DESCQA-SRV shear#
Owners: PatriciaLarsen @plarsen
Last Verifed to Run: 2024-06-04 (by @plarsen)
This notebook details the DESCQA-SRV shear test. This test covers shear and PSF-related checks, and can be run on the command line for the full dp0.2 catalog using
./run_master.sh -t srv_shear -c dp02
The PSFs in LSST data releases are expected to be computed from the PIFF code. This measures the point spread function from stars in individual visits, and then combines and interpolates them to form a PSF map over the sky. Our SRV-level testing is unlikely to go into more detail than that of the commissioning team, but hopefully it will be useful to help the wider DESC understand the achieved level of data quality and further investigate how any limitations could impact your science.
import numpy as np
import matplotlib.pyplot as plt
import sys
import time
import scipy
import scipy.stats
sys.path.insert(0,'/global/cfs/projectdirs/lsst/groups/SRV/gcr-catalogs-test')
import GCRCatalogs
from utils import *
%matplotlib inline
catalog = GCRCatalogs.load_catalog('lsst_object')
Star selection for PSFs#
Star-galaxy separation and the quality of the psf_candidate sample are addressed in the srv_stars test. Star galaxy separations are typically performed using the extendedness parameter, and then magnitude, color-based or signal to noise cuts can be used to refine stellar samples to reduce galaxy contamination. Stars used for psf determination are labeled by the calib_psf_used flag, those reserved for testing are labeled by the calib_psf_reserved flag, and all candidate stars are labeled by the calib_psf_candidate flag. For more details please see the srv_stars notebook.
PSF residuals#
To quantify the accuracy of the PSFs, we look at the measurements of the stars reserved from the PSF sample and compare them to the expected PSF values. These residuals form a good test of the PSF accuracy.

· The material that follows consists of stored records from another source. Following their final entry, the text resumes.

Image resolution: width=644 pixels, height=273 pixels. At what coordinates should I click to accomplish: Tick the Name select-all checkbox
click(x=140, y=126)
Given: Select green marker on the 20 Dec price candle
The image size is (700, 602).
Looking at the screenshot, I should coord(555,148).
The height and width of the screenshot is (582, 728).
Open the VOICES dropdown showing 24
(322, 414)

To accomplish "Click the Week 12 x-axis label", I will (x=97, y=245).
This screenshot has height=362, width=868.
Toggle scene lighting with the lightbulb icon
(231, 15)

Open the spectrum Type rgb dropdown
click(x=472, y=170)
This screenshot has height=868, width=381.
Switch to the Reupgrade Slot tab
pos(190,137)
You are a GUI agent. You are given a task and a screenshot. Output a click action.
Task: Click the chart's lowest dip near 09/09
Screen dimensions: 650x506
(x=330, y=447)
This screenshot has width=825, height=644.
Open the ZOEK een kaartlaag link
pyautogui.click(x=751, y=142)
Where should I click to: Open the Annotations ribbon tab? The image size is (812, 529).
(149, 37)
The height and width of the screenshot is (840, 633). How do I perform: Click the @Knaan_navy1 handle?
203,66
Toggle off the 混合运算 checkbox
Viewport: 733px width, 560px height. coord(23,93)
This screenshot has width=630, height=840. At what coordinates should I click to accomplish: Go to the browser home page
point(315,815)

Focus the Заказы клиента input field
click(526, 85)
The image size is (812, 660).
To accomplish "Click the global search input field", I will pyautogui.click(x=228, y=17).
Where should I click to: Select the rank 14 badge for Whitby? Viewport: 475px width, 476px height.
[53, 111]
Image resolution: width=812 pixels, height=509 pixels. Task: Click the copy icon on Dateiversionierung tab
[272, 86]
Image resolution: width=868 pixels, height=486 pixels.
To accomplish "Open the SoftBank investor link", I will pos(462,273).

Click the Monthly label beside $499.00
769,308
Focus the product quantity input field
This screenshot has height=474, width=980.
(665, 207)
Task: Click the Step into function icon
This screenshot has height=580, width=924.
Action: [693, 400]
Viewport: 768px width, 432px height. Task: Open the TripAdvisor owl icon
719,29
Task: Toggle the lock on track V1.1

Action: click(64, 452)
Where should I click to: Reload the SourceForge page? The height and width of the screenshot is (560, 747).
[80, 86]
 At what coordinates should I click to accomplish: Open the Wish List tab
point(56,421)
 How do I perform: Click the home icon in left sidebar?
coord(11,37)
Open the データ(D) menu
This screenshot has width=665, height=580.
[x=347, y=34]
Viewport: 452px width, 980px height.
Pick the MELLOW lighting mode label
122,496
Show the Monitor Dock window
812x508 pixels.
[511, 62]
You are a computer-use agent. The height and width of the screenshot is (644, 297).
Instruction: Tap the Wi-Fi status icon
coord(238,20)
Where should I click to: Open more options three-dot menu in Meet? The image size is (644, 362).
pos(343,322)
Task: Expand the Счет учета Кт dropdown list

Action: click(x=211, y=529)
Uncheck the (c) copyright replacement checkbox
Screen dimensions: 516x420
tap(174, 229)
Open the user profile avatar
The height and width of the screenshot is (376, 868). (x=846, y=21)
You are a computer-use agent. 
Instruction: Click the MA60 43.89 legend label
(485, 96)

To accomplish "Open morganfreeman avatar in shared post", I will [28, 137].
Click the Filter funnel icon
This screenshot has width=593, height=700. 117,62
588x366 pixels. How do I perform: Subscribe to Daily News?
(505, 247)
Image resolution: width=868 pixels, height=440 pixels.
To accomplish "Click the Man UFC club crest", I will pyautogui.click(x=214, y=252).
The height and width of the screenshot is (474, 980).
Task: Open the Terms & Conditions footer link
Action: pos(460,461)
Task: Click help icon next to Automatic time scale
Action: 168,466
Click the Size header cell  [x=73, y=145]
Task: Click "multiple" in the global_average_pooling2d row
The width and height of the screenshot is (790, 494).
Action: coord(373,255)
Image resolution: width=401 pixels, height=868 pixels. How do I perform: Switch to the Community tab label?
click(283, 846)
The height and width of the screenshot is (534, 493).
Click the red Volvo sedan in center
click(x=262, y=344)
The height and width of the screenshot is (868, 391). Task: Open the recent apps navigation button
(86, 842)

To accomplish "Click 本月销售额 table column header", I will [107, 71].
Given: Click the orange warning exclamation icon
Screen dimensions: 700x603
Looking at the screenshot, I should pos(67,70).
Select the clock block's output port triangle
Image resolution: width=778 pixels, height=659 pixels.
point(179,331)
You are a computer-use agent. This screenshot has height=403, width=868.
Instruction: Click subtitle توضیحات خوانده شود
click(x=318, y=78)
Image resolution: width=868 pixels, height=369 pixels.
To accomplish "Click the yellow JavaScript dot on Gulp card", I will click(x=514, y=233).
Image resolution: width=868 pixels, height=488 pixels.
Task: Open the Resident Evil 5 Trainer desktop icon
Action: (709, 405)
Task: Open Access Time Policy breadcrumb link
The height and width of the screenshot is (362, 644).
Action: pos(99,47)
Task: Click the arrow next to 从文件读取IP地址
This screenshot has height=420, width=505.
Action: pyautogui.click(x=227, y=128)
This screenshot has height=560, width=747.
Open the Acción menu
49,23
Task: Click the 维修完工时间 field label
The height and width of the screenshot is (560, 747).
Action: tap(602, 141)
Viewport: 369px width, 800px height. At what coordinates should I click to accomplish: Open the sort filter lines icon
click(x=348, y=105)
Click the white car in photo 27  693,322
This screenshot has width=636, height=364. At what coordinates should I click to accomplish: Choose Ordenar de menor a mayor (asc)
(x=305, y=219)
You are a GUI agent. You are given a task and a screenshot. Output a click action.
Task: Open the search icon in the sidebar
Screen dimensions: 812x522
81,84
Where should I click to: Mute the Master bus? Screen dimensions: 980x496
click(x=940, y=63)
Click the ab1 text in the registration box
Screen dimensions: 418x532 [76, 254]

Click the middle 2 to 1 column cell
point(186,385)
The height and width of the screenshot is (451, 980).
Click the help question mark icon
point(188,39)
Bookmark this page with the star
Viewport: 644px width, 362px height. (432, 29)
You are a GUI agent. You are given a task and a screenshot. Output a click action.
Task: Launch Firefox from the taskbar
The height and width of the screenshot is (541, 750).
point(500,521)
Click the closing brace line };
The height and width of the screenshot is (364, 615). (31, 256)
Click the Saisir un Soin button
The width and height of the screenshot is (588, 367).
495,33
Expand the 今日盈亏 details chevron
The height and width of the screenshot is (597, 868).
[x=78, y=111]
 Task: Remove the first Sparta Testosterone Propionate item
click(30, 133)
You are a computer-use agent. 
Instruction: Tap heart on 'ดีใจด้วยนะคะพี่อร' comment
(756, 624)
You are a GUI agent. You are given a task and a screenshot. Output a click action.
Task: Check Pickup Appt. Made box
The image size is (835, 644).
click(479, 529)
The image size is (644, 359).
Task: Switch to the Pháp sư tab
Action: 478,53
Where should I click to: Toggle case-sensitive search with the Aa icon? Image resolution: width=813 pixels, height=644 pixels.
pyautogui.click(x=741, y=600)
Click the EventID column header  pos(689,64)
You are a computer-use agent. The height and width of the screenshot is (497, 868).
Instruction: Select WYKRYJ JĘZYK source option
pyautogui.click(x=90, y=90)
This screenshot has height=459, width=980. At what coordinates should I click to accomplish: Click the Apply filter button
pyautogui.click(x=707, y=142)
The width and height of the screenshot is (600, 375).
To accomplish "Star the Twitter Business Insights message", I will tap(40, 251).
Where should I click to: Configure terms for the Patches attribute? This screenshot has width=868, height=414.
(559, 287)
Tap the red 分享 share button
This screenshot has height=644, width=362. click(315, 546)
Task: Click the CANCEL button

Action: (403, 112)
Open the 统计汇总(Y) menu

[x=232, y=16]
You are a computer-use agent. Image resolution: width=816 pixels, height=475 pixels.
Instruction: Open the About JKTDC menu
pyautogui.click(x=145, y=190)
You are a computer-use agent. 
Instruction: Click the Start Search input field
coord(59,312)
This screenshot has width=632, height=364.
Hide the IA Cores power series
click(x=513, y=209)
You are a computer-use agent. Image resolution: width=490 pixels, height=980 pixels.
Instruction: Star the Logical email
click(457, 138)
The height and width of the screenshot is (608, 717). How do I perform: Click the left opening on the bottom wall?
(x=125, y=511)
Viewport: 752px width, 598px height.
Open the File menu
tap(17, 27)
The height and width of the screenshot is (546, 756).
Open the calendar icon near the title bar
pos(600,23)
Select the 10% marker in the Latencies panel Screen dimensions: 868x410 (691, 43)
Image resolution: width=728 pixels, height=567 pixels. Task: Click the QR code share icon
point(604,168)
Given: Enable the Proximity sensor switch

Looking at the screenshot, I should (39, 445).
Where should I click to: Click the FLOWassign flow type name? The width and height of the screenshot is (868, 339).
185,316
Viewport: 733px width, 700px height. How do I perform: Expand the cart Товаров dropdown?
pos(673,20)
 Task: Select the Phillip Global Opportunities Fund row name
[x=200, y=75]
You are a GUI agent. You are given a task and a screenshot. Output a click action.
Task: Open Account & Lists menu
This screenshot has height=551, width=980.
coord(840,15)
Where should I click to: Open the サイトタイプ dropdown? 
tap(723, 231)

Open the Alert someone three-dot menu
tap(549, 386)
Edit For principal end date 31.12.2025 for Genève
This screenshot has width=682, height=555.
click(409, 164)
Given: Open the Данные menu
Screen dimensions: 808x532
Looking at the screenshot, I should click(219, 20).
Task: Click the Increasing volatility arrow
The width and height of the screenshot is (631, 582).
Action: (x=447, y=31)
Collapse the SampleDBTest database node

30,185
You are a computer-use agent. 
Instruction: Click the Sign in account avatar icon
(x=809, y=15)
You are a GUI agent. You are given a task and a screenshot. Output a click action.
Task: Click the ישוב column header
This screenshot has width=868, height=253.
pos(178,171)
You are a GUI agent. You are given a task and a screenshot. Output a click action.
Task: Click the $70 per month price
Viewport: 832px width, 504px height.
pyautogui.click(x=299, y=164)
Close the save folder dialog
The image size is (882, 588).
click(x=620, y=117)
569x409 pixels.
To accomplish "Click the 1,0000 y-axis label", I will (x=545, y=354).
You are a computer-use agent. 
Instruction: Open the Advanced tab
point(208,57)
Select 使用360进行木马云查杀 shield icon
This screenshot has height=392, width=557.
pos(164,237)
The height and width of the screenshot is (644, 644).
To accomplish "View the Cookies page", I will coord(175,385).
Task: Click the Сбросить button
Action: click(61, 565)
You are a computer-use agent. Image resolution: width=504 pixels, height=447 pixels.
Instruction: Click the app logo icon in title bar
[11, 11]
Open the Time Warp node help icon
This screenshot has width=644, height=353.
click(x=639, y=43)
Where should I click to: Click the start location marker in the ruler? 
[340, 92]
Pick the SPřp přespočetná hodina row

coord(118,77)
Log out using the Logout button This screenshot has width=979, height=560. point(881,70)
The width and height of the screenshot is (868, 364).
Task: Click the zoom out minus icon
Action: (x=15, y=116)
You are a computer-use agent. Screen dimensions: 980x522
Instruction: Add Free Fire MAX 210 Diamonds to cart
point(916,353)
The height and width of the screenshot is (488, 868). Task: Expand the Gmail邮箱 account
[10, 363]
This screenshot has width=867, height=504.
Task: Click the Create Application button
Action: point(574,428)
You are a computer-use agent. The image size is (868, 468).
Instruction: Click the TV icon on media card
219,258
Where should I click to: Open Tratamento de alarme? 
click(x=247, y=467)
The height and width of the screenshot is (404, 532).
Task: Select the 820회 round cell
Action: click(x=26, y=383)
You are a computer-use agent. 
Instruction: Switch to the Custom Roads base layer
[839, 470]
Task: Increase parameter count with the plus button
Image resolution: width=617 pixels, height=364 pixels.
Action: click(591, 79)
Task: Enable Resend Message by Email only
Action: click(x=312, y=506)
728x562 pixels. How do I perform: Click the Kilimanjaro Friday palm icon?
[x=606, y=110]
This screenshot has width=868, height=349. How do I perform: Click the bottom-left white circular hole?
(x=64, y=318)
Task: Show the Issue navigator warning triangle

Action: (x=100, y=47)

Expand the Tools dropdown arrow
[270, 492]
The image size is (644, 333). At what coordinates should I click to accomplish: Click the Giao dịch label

This is typically done in a few ways
look at the size and ellipticity residuals as a function of the focal plane
look at the size and ellipticity residuals as a function of their color and magnitude
look at the rho/Rowe statistics, the correlations of the size and ellipticity residuals expected to contaminate lensing studies
*Note: If anyone can tell me if the true name of these statistics is rho statistics or Rowe statistics I’d be very grateful!
Rubin testing#
The Rubin Observatory LSST project runs a number of tests, here I’m summarising based on operations rehearsal 3, but you can see what is typically run in the yaml file here. This overlaps substantially with the list in srv_stars.
Calibrated exposures (calexps)#
These are typically looking at the differences between the point spread function ellipticity and size with the true point spread function measured at the star position.
psfStarDeltaE1/E2 Median and Scatter
psfStarDeltaSize Median and Scatter
psfStarScaledDeltaSizeScatter
Object Catalog (measured from coadds)#
e1/2Diff: Statistics of residual of e1 ellipticity measurement of sources relative to the PSF (high and low S/N)
shapeSizeFractionalDiff: Fractional size residuals relative to PSF (high and low S/N)
There are also tests that are not within the core quality checks but are highly relevant to PSF accuracy, such as the rho statisics test.
The test#
As always, we get started by reading the data! We require the shape measurements to get the size and ellipticities of the stars and PSFs, the reserve star masks to get the points at which to test, and the magnitudes to quantify magnitude-dependent errors. We filter out objects using detect_isPrimary, as well as bad psfFlux values, extendedness values, and shape values.
# read necessary quantities
#For stars you typically want to use the PSFflux quantities.
quantities = ["coord_ra","coord_dec"]
bands = ["r","i","z","g"]
for band in bands:
quantities.append(band+"_psfFlux")
quantities.append(band+"_psfFluxErr")
quantities.append(band+"_calib_psf_candidate")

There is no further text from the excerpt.